Guía práctica · Contratos
Qué revisar antes de firmar un contrato
La mayoría de los conflictos contractuales que llegan al despacho no nacen de mala fe, sino de cláusulas que nadie leyó con atención antes de firmar. Esta guía resume qué conviene revisar siempre, dónde suelen esconderse los problemas y cuándo merece la pena una revisión profesional.
La regla de oro: leer todo, incluida la letra pequeña
Un contrato vincula desde la firma, aunque no lo hayas leído. Decir "no sabía que ponía eso" casi nunca sirve como defensa. Reserva tiempo, lee el documento completo y no firmes nada que no entiendas: pedir una copia para revisarla con calma es un derecho, no una descortesía.
Ojo también con los anexos, las condiciones generales incorporadas "por referencia" y los documentos a los que remite el contrato: forman parte de lo que firmas aunque no estén impresos en el mismo folio.
Y una precisión útil: los contratos verbales también pueden ser válidos, pero probar su contenido es muy difícil. Todo lo relevante —precio, plazos, cambios acordados después— debe quedar por escrito, aunque sea en un correo de confirmación.
Las cláusulas que más problemas dan
- Objeto y alcance. Qué se contrata exactamente y qué queda fuera. Las descripciones vagas ("servicios de consultoría") son la fuente número uno de disputas.
- Duración y prórrogas automáticas. Muchos contratos se renuevan solos si no se avisa con una antelación concreta, a veces de meses. Localiza esa fecha y apúntala en el calendario.
- Precio y revisiones. Importe, qué incluye, cuándo se paga y si puede actualizarse unilateralmente (por ejemplo, con el IPC u "otros costes").
- Penalizaciones por salida. Qué cuesta terminar antes de tiempo. Una penalización desproporcionada puede convertir un mal contrato en una trampa cara.
- Garantías y depósitos. Cuánto se retiene, en qué condiciones se devuelve y quién decide si hay daños o incumplimiento.
- Responsabilidad y sus límites. Cláusulas que eximen a la otra parte de casi todo, o que te hacen responsable a ti de casi todo. Deben ser equilibradas.
- Jurisdicción y ley aplicable. Dónde se resolvería un conflicto. Que la otra parte elija "sus" juzgados te obliga a litigar lejos y encarece cualquier reclamación.
Señales de alarma
- Presión para firmar "hoy o nunca", sin tiempo de lectura.
- Promesas verbales que "ya se añadirán después" al contrato.
- Casillas premarcadas, espacios en blanco o anexos que no te entregan.
- Redacción deliberadamente confusa en los puntos económicos.
- La otra parte se molesta cuando pides cambios razonables.

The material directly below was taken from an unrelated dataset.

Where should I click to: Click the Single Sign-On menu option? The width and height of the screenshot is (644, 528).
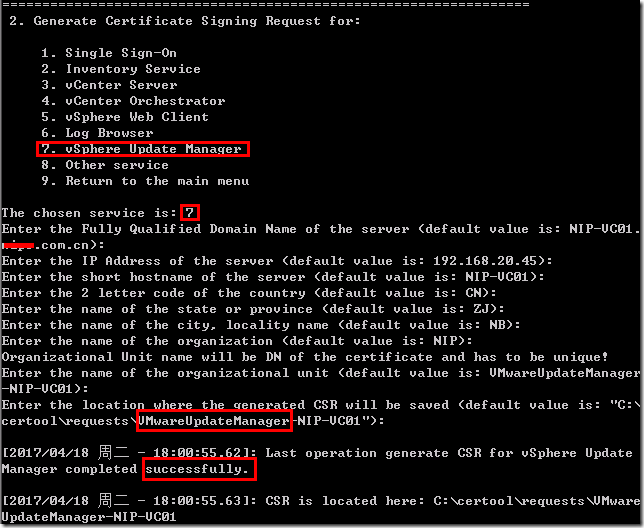[x=109, y=53]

Cualquiera de estas señales justifica parar. Lo que se promete de palabra y no entra en el contrato, a efectos prácticos, no existe.
Qué hacer antes de firmar
- Pide el borrador completo con antelación, incluidos anexos y condiciones generales.
- Léelo entero y subraya lo que no entiendas o no compartas.
- Comprueba que lo pactado verbalmente está escrito tal cual.
- Propón por escrito los cambios: un contrato siempre es negociable.
- Conserva el borrador intercambiado y la versión final firmada por todas las partes.